Kehinde Wiley Q&A: On Race, Representation and Reality

If portrait painting has a long tradition of idealizing the rich and powerful—from popes to kings to war heroes and beyond—then American artist Kehinde Wiley might best be known for his ability to both subvert and pay tribute to that tradition. In the early 2000s, the young Yale MFA grad gained attention with large paintings that cast African American men, usually dressed in their street clothes, in the poses and ornate settings of heroic European portraiture. These works raised questions about beauty, gender, sexuality and race, among other issues. In more recent years—as documented in the film Kehinde Wiley: An Economy of Grace, which is having its world premiere in Toronto this week as part of Canadian Art’s Reel Artists Film Festival—Wiley has turned to portrait projects involving women, as well as individuals from many different parts of the world. In this interview, Wiley talks about the childhood experiences behind his work, his desire to emulate Memling and Ingres, and his continuing anxieties as a creator.

LS: Several mass-media profiles about you note that you grew up in South Central Los Angeles and that you were raised by a single parent. When you started out painting portraits of people you saw on the street, you were probably the same socioeconomic class as your subjects. Now, you’re likely much more wealthy than most of the people you paint, especially those you meet on the streets of New York and other cities. How has that changed, if at all, the dynamic between you and your sitters, or your own relationship with you what you do?

KW: It’s a good question. I remember when I had to struggle to buy paint, and when I had to allow the size of things I made to be determined by what I could afford. It sucks. But it also, I think, is very strong reality for most artists.
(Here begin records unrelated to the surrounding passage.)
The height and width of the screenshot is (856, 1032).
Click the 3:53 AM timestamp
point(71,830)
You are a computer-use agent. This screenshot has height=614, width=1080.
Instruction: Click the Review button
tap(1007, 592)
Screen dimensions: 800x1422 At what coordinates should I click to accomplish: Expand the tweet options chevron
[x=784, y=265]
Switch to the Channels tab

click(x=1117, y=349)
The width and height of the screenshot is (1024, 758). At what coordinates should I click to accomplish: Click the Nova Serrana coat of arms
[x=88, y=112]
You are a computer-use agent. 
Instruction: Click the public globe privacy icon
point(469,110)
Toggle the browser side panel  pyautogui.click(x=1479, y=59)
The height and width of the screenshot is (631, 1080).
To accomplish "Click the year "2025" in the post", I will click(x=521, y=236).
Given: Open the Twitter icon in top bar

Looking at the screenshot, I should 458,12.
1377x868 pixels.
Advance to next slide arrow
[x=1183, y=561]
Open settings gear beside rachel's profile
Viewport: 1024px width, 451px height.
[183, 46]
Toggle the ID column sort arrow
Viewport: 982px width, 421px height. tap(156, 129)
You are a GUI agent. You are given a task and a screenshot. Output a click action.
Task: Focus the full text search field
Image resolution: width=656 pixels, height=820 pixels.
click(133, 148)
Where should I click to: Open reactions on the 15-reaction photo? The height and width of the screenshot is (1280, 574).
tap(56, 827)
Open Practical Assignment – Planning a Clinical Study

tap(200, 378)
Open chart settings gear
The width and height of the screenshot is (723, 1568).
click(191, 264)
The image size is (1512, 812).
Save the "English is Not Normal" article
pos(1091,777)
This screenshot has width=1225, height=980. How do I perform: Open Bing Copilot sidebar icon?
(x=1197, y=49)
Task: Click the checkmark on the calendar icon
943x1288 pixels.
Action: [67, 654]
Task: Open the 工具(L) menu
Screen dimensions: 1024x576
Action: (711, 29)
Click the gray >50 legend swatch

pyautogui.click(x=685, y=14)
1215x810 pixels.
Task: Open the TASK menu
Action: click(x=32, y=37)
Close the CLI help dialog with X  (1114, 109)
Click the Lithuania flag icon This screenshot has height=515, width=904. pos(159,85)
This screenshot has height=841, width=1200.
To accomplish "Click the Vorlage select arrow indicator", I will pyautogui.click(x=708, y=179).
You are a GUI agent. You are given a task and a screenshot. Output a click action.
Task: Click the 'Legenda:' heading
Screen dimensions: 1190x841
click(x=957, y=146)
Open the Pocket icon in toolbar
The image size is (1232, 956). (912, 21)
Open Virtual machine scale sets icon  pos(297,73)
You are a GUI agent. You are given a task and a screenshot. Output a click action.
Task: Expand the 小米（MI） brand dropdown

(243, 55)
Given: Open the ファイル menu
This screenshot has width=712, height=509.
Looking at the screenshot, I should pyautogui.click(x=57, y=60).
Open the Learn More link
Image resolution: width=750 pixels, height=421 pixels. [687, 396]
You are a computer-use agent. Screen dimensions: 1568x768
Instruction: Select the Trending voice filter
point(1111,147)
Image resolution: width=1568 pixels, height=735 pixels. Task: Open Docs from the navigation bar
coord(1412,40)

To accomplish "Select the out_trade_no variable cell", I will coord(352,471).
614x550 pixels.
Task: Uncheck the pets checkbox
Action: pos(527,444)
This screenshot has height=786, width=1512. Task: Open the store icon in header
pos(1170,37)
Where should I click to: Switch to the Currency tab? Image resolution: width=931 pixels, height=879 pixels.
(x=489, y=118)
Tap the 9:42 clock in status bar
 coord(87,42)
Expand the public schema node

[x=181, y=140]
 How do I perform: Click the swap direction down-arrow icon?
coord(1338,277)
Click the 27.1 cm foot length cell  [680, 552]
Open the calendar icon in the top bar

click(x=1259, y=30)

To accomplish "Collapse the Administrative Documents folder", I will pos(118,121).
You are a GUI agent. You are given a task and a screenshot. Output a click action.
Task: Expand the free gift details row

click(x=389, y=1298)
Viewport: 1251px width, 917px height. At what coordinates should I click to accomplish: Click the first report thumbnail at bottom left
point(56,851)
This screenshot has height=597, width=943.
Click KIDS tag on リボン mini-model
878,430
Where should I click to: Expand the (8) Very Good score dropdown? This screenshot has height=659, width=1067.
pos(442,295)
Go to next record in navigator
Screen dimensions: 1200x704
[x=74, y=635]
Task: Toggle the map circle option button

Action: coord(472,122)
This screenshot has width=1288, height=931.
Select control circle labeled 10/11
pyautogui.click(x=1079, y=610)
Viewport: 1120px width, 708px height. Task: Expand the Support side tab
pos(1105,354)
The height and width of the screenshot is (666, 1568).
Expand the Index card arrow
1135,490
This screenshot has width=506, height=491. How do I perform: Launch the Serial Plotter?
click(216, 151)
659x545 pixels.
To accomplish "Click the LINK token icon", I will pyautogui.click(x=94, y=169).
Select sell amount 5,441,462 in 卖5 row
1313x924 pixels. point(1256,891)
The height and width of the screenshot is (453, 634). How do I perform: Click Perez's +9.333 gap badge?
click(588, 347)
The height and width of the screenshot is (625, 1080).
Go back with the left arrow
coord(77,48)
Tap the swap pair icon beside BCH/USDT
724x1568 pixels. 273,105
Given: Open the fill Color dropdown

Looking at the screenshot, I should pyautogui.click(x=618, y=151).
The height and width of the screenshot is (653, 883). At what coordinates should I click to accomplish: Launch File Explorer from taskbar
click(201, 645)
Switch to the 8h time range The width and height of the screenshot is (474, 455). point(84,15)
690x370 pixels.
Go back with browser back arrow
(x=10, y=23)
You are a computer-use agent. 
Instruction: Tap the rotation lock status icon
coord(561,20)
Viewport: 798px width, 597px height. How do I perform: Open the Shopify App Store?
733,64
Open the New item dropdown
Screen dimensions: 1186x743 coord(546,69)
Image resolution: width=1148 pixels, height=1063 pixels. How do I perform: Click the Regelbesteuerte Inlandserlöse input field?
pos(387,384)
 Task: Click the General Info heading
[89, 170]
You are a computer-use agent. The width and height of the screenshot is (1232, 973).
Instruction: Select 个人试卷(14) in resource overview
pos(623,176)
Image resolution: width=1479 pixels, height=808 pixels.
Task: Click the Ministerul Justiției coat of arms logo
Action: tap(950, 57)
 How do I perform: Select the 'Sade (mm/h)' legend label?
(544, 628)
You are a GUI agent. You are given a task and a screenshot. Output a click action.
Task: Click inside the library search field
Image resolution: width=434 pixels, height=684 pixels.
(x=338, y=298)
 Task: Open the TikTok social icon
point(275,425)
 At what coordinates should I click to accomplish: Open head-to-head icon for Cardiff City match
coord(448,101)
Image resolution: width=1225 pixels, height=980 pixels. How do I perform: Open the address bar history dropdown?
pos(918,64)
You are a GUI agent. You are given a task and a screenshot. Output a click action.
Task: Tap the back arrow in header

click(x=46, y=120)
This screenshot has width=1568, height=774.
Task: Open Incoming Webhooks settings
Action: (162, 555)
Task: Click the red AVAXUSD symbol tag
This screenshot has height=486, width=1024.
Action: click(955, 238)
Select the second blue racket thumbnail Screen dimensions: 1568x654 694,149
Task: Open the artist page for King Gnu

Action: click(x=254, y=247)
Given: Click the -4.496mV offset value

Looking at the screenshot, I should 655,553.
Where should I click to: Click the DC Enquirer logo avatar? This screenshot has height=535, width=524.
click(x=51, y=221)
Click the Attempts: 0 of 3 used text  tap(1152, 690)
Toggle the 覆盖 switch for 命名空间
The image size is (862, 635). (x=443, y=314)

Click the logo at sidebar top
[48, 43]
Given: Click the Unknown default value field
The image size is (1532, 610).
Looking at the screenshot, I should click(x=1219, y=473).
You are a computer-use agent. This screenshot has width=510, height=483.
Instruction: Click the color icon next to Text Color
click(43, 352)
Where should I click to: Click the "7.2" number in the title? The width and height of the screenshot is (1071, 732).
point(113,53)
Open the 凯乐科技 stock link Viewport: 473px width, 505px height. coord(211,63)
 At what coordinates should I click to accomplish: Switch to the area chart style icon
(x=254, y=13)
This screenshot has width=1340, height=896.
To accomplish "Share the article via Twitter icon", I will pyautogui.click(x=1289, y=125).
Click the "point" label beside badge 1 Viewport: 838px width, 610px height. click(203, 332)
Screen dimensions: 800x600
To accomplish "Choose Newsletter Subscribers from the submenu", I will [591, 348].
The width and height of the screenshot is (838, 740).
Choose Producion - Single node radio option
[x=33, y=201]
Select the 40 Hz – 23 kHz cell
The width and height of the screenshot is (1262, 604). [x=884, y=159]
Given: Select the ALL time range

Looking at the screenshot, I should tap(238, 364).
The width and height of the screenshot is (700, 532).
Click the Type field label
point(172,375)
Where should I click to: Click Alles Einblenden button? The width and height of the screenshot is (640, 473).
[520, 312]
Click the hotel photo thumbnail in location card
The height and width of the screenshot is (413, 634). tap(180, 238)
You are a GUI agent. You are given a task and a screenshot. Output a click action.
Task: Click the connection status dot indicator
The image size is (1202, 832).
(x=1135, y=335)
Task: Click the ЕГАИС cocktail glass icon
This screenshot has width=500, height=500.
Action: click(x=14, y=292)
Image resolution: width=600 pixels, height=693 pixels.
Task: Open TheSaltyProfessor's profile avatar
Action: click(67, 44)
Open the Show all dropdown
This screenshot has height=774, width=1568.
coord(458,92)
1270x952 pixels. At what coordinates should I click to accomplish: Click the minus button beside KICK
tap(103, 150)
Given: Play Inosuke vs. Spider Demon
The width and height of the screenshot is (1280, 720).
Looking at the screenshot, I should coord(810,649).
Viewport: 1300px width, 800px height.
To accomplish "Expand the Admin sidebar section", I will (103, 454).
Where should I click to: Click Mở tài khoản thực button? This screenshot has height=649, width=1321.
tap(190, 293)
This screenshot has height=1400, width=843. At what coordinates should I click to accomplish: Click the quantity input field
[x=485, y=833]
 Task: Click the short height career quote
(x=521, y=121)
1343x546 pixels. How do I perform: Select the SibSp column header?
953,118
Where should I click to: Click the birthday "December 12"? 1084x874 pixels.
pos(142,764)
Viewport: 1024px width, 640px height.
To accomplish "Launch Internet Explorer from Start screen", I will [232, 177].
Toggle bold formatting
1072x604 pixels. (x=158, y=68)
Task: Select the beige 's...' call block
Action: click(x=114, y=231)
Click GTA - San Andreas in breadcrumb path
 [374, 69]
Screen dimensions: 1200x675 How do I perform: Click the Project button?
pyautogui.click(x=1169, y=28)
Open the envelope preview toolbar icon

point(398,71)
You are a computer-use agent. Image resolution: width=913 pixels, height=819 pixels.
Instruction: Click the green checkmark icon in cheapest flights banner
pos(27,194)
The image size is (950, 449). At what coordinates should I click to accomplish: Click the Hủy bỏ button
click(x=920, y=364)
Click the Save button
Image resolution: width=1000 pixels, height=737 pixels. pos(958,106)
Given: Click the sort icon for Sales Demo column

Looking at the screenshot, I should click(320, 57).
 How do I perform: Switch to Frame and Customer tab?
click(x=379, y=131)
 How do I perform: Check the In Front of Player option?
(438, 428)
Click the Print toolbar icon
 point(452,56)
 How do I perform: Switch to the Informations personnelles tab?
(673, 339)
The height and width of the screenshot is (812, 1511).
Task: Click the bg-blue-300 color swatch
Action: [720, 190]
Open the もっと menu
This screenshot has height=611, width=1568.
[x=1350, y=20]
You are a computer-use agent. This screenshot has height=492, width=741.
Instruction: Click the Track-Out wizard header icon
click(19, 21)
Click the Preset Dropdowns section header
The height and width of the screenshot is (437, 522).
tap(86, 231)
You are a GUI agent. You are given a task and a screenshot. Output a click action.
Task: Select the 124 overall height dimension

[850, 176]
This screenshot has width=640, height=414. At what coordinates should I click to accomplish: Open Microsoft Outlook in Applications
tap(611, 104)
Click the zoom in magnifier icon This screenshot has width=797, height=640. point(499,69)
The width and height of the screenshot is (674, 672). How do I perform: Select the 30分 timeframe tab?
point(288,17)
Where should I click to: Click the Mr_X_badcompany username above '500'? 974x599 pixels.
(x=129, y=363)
And having grown up in South Central Los Angeles in the 1980s, I was no stranger to struggle. My mother was a single parent with six kids on public assistance. She was working on her master’s degree at UCLA, but at the same time she was trying her best to feed us all and keep us clothed.

The transformation that has happened in terms of my career and my success as an artist is something that’s happened sequentially. Yet I can see definitely see a difference between then and now.

So much of what I did in my early days was to spend almost everything on investing back into my work. Then, all of a sudden, I was able to get the most luxurious paints and the finest linens and really investigate materials. There’s something really amazing about having access to all of the techniques and materials of bygone eras, to be able to paint on the same substrates that Rubens and Tiepolo were using.

But then we get to the other side of your question, which has to do with the interaction between me and my subjects.

I think that there’s two different types of subjects who I interact with, by and large, in New York. There are those people who are sort of versed and familiar with art—many people will actually know what my project is, and will be like “Oh, wow, this is cool.” And then there will be others who are just taken aback by the whole thing. It’s all really alien to them.

I don’t know the extent to which the second set of sitters’ socioeconomic status plays into any kind of divide there, because I come from that place. There’s a type of familiarity there.

And I don’t think that, without my background, I’d even be making this type of work. I mean, I think there’s a certain type of sensitivity to this subject matter that is uniquely my own. It comes from having an interest in the history of art and an interest in portraiture. But it also comes from an interest in looking at some of those questions around gender and performance of sexuality, and some of the bizarre notions of what it means to be a young black man or woman in American society.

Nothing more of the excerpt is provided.